Lassen Sie uns nachdenken

Etwa dar­über, dass sich die Welt­­bevöl­kerung seit Beginn des 19. Jahr­hun­derts mehr als ver­sie­ben­facht hat und täg­lich (sic!) um na­hezu eine Viertel­­million Men­schen wei­ter wächst. Dar­über, dass die­se Bevöl­kerungs­explosion ver­drängt wer­den muss, weil der Zwang zum zins­ba­sier­ten Wirt­schafts­wachs­tum letzt­lich vor­aus­setzt, dass immer mehr Kon­su­men­ten “immer mehr Mehr” kon­su­mie­ren. Also wir. Sie und ich. Sie und ich und die Ande­ren. Mög­lichst rund um die Uhr. Mit Giral­geld und auf Pump. In immer grös­se­ren Kon­sum­tem­peln oder ger­ne auch gren­zen­los — die vor­läu­fig letz­te Rake­ten­stu­fe des uner­sätt­li­chen Wachs­tums­wahns — im World Wide Web. Mit Glanz & Glo­ria und Frac­tion­al Life. Von Wer­be-Mil­li­ar­den, Kup­pel-Shows, Frau­en­tausch und Hartz-IV-Tele­vi­si­on weich­ge­kocht und ent­seelt.
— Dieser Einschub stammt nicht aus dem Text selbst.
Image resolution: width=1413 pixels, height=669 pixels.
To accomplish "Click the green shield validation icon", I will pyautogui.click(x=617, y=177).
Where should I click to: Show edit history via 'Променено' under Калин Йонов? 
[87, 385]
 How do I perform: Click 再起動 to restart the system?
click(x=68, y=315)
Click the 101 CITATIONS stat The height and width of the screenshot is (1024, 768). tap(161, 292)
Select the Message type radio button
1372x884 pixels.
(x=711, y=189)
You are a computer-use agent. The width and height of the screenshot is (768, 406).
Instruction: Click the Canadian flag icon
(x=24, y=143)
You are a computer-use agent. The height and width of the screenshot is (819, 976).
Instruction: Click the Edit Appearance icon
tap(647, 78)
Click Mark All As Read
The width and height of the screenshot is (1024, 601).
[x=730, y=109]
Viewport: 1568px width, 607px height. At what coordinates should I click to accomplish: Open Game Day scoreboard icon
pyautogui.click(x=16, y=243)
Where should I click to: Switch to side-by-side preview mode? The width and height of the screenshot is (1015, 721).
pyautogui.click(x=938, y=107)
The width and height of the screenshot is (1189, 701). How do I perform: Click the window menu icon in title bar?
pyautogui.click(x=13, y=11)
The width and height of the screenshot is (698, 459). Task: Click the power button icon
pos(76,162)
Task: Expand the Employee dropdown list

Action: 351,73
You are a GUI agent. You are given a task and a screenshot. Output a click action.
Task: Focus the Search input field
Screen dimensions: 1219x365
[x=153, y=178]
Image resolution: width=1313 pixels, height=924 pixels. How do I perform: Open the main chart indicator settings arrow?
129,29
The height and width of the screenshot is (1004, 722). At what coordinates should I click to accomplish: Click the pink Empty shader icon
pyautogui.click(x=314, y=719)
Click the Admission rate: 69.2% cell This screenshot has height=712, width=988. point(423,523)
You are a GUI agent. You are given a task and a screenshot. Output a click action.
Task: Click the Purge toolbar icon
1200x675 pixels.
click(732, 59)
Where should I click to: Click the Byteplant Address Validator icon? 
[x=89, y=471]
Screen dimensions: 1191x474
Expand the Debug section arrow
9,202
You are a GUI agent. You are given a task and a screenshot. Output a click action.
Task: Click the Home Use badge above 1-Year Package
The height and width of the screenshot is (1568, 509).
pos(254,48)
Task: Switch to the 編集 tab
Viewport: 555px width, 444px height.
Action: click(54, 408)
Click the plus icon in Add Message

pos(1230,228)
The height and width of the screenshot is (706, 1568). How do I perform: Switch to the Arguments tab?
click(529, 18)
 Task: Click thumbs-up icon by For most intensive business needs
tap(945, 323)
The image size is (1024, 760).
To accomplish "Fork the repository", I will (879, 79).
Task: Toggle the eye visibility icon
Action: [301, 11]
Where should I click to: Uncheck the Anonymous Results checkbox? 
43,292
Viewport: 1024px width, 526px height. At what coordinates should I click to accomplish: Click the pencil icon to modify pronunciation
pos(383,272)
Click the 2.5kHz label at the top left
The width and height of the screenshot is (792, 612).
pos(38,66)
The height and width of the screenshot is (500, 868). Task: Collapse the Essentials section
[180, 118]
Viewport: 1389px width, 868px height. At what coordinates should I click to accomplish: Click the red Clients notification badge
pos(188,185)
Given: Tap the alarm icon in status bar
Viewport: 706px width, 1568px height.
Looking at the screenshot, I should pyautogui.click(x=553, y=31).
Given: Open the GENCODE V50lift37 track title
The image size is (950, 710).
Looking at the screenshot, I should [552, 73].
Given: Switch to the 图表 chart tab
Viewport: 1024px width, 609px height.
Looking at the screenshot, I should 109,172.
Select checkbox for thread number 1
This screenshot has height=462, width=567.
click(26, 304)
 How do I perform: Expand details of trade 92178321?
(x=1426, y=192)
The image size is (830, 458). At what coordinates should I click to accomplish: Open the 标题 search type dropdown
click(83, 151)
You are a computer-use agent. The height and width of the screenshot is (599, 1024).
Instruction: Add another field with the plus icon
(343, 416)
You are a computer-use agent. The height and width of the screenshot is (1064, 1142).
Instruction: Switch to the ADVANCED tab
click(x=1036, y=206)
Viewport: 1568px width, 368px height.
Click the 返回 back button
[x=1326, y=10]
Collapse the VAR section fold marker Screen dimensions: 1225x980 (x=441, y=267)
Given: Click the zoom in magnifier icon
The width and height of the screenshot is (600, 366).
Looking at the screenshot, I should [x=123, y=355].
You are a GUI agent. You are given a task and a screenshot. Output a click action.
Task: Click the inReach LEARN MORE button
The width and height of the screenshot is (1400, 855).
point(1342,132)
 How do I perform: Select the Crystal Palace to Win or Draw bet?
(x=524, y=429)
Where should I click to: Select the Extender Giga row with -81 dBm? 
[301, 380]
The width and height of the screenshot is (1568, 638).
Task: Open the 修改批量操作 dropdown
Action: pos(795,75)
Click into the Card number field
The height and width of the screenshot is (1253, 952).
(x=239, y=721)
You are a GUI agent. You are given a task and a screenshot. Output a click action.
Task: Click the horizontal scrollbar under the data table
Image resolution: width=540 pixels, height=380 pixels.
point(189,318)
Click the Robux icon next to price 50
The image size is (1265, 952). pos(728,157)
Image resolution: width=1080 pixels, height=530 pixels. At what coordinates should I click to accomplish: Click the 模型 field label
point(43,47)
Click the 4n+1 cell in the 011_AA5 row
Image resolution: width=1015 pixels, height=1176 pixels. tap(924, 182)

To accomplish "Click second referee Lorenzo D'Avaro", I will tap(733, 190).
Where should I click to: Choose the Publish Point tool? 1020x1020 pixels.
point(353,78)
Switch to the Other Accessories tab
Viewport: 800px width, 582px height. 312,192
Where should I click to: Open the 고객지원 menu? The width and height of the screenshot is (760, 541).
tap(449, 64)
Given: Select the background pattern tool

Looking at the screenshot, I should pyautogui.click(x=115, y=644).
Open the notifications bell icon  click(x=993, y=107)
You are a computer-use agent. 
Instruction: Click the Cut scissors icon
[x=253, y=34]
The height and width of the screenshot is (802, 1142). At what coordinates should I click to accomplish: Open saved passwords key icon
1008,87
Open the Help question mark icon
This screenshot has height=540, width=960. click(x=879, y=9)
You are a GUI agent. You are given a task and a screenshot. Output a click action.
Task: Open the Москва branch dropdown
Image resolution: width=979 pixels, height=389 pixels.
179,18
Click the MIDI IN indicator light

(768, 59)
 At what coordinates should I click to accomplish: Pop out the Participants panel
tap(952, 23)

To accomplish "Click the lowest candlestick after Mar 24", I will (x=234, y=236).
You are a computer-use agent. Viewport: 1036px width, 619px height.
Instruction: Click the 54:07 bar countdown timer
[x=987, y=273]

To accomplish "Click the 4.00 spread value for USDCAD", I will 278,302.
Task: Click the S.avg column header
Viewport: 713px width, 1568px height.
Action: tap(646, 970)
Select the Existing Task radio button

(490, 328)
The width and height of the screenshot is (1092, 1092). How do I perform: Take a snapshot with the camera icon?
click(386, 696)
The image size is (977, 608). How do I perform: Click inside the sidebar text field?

Auf der ver­meint­li­chen Sie­ger­sei­te der Schwei­ge­spi­ra­le klein­mü­tig aber poli­tisch kor­rekt mit den Wöl­fen heu­lend und klickend. Las­sen Sie uns nach­den­ken dar­über, dass unser zins- und zin­ses­zins­ba­sier­tes Finanz- und Wirt­schafts­sy­stem uns näch­stens wie­der an die Wand fah­ren wird und las­sen Sie uns schliess­lich erken­nen, dass uns die zuneh­men­de Bou­le­var­di­sie­rung von Poli­tik und Gesell­schaft nicht nur die Zeit zum Nach­den­ken raubt, son­dern durch Spal­tung in orts‑, bin­dungs- und ori­en­tie­rungs­lo­se Ein­zel­mas­ken — der ent­fes­sel­te Sin­gle als per­fek­ter Kon­su­ment — letzt­lich auch jeg­li­che Fähig­keit zu Soli­da­ri­tät und Demokratie…

Ent­we­der nie­mand ist schuld oder wir sind es alle — Demut und Bil­dung tut Not.